* [Passage given]
______________________________

Elections can make you laugh or wince

In every democracy, the pinnacle of politics is a high-wire act.

Published on December 2, 2007



You must promise to protect the poor from the rich, which is a joke, and the rich from the poor, which is a shame. Shakespeare called politics a "licensed stew" and he was right about that just as he was right about everything else. From the outside it seems the Thais don't know what they want and won't be happy until they get it. After all, if Banharn, Samak and Chalerm - not exactly the cutting edge of the zeitgeist - are the answer, could someone please rephrase the question? Whatever. Old faces will dominate, and new ones will be fast-tracked into positions way above their abilities.

It may be instructive that in books, love, art, music and politics we are always astonished by what is chosen by others. In that sense, politicians and teenagers have much in common right now in that the whole purpose of being either is to annoy people who aren't.

As the election countdown twitches with political tension, the leader of the People Power Party could make a bowl of somtam look tense. Others candidates are personable, likeable, good-natured, and after three speeches no one can stand them, plus there's a couple of scoundrels who can put up with anything except being ignored and one or two who are so right-wing they could even make General Pinochet wince. And let's not forget: when people are angry or cornered they often say a lot of stupid things they really mean.

Those in real power must be hankering for the days when politics was a private luxury rather than a public nuisance. But then, the laws were never intended to apply to those at the top, so it has never occurred to them to abide by them, or even bother to learn what they are.

______________________________

* [Provided material]
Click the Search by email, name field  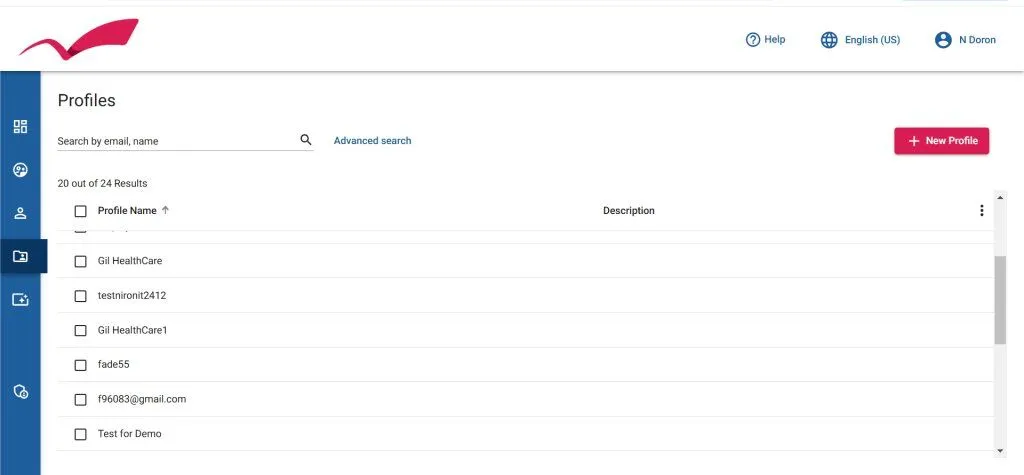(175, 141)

______________________________

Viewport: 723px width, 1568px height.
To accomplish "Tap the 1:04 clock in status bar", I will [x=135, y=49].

______________________________

* [Instructions]
A. From the election column, quote the section that begins with the words containing "You must promise" and ends with "people who aren't.".
B. In the election column, what did Shakespeare call politics?
C. Shorten the paragraph of the election column that opens with "As the election countdown twitches" into a bulleted list that keeps its main points.

* [Task responses]
A.
You must promise to protect the poor from the rich, which is a joke, and the rich from the poor, which is a shame. Shakespeare called politics a "licensed stew" and he was right about that just as he was right about everything else. From the outside it seems the Thais don't know what they want and won't be happy until they get it. After all, if Banharn, Samak and Chalerm - not exactly the cutting edge of the zeitgeist - are the answer, could someone please rephrase the question? Whatever. Old faces will dominate, and new ones will be fast-tracked into positions way above their abilities.

It may be instructive that in books, love, art, music and politics we are always astonished by what is chosen by others. In that sense, politicians and teenagers have much in common right now in that the whole purpose of being either is to annoy people who aren't.

B. A "licensed stew."

C.
- As the election nears, the People Power Party leader could make a bowl of somtam look tense.
- Other candidates are personable, likeable and good-natured, but no one can stand them after three speeches.
- A couple of scoundrels can put up with anything except being ignored.
- One or two candidates are so right-wing they could make General Pinochet wince.
- Angry or cornered people often say stupid things they really mean.